What Does The American Health Care Act Do To Mental Health Care?
The American Health Care Act (AHCA), which passed the U.S. House on May 4, strips over $800 billion from Medicaid in the next 10 years, which will cause vital mental health services to be slashed.
The bill effectively ends Medicaid expansion—a lifeline for single adults with mental illness who fall through the cracks. 1 in 3 people covered by Medicaid expansion lives with a mental health or substance use condition.
The Congressional Budget Office estimates that 24 million will lose insurance for mental health care, pushing people with mental illness to emergency rooms, jails and the streets.
The bill allows states to let health plans:
- Drop coverage of mental health and substance use (one of the essential health benefits).
- Charge higher premiums if they have a pre-existing condition, like depression or anxiety.
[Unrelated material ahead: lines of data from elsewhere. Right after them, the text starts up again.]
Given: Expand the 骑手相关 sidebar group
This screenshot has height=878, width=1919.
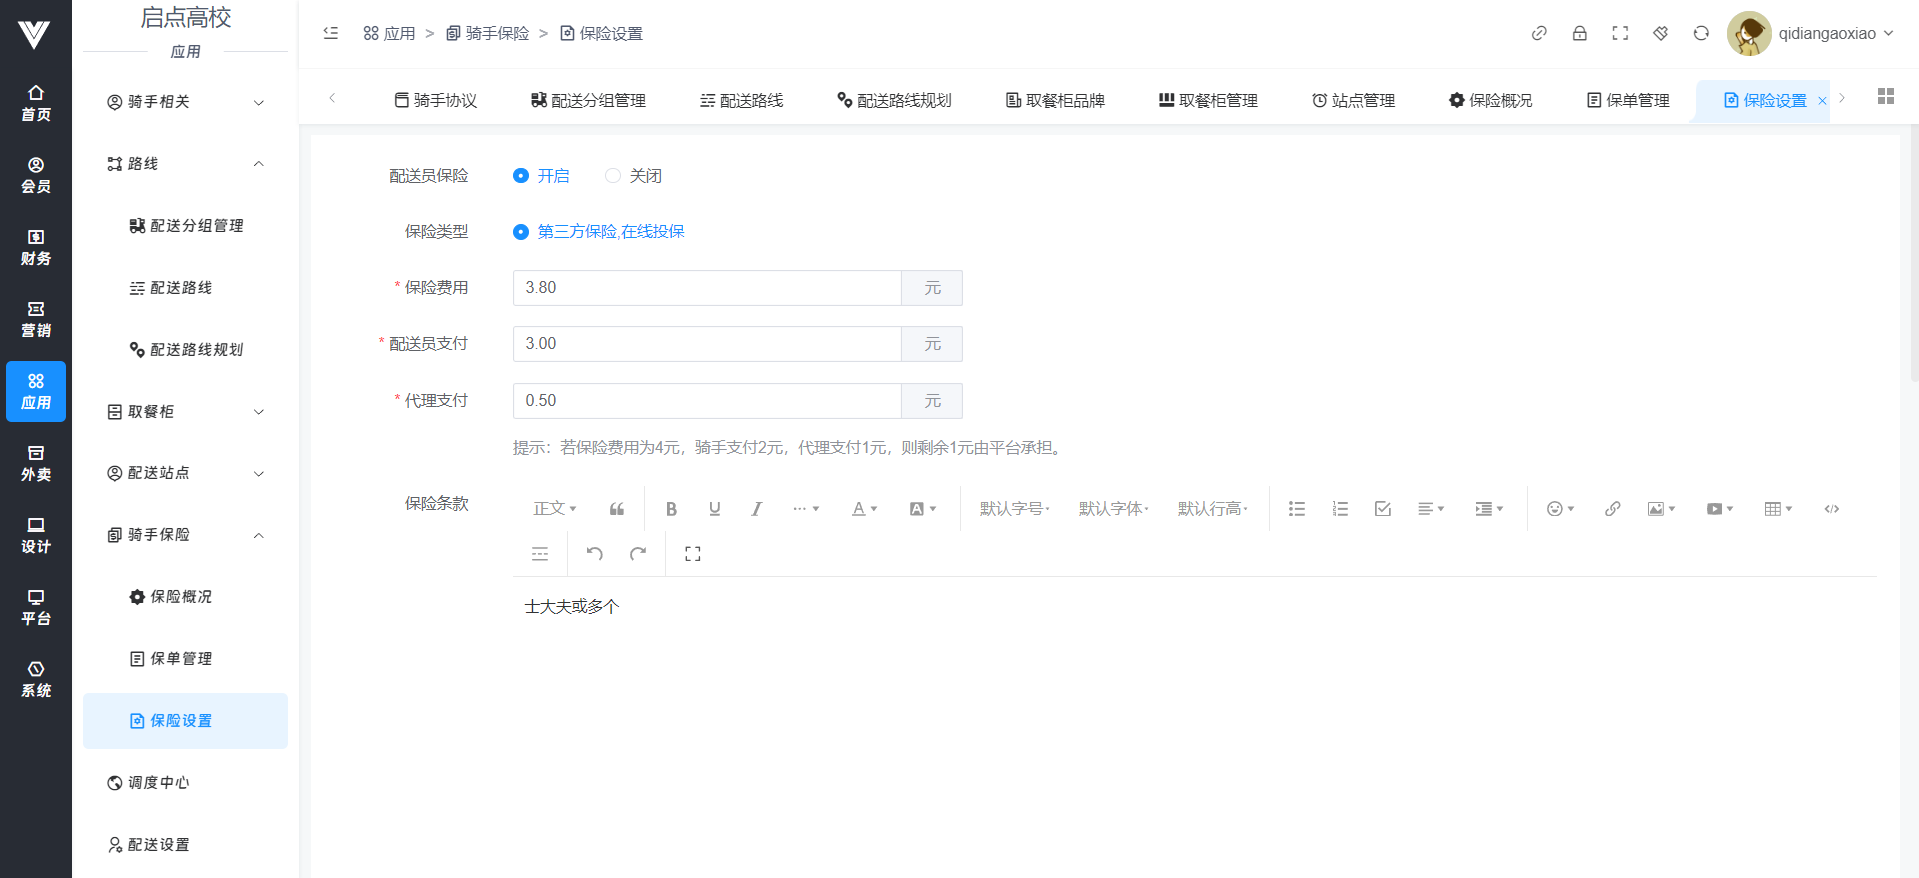Looking at the screenshot, I should [x=186, y=102].
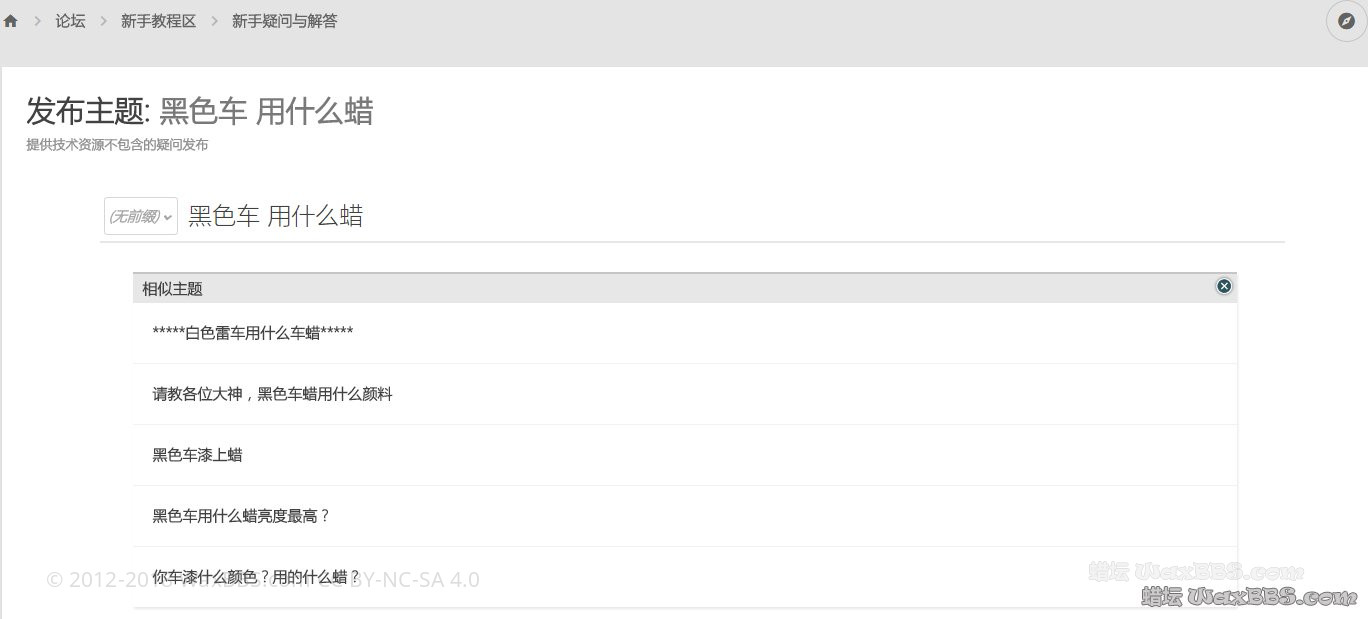Click the forum description text 提供技术资源不包含的疑问发布
Image resolution: width=1368 pixels, height=619 pixels.
[x=117, y=145]
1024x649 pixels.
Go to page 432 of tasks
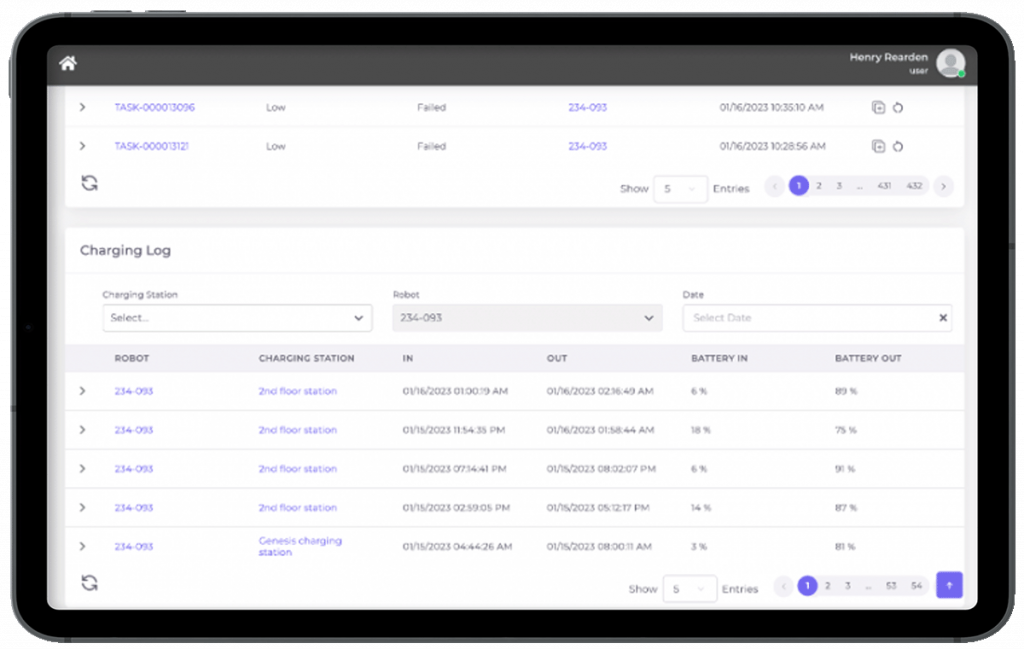914,186
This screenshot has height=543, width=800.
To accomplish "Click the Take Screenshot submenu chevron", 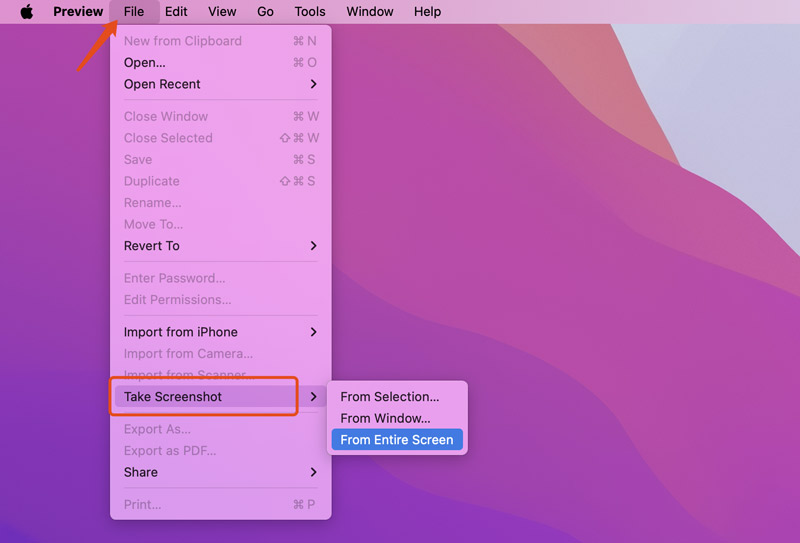I will tap(314, 397).
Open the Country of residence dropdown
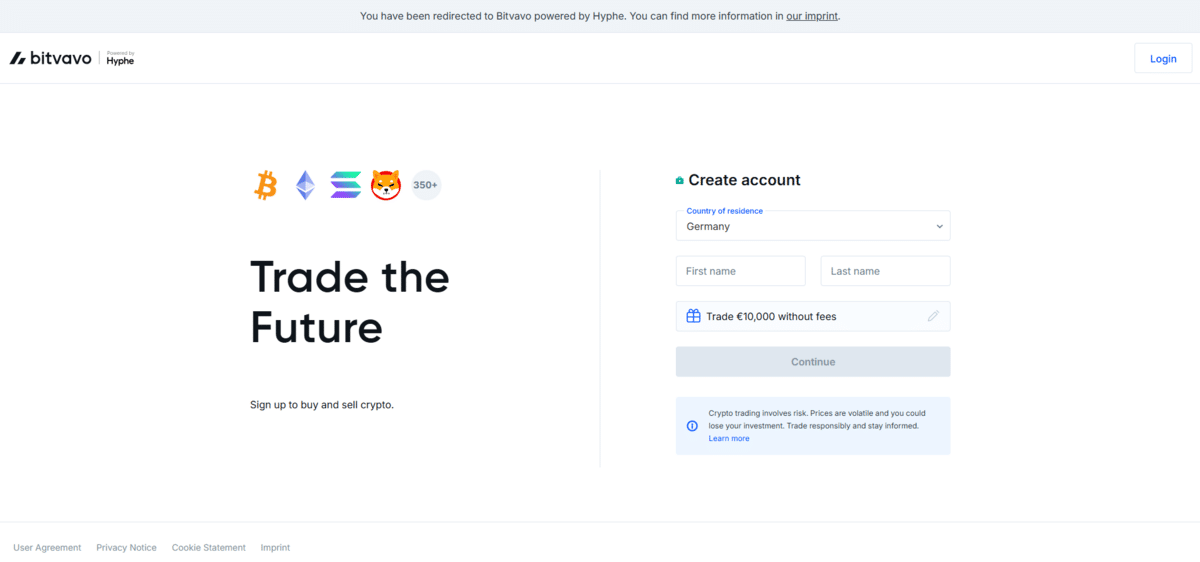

- Create high-risk pools, which is another way of charging people with mental illness more money and providing less coverage.
The bill ensures that people with pre-existing conditions will not be refused coverage by health insurance plans. But it lets plans charge people with pre-existing conditions much more for coverage—a practice that was outlawed under the Affordable Care Act. Today, if you have a mental illness, you cannot be charged more for health insurance based on your condition. Under the AHCA, you could be charged significantly more than other people for the same coverage. This will make coverage unaffordable for many people with mental illness.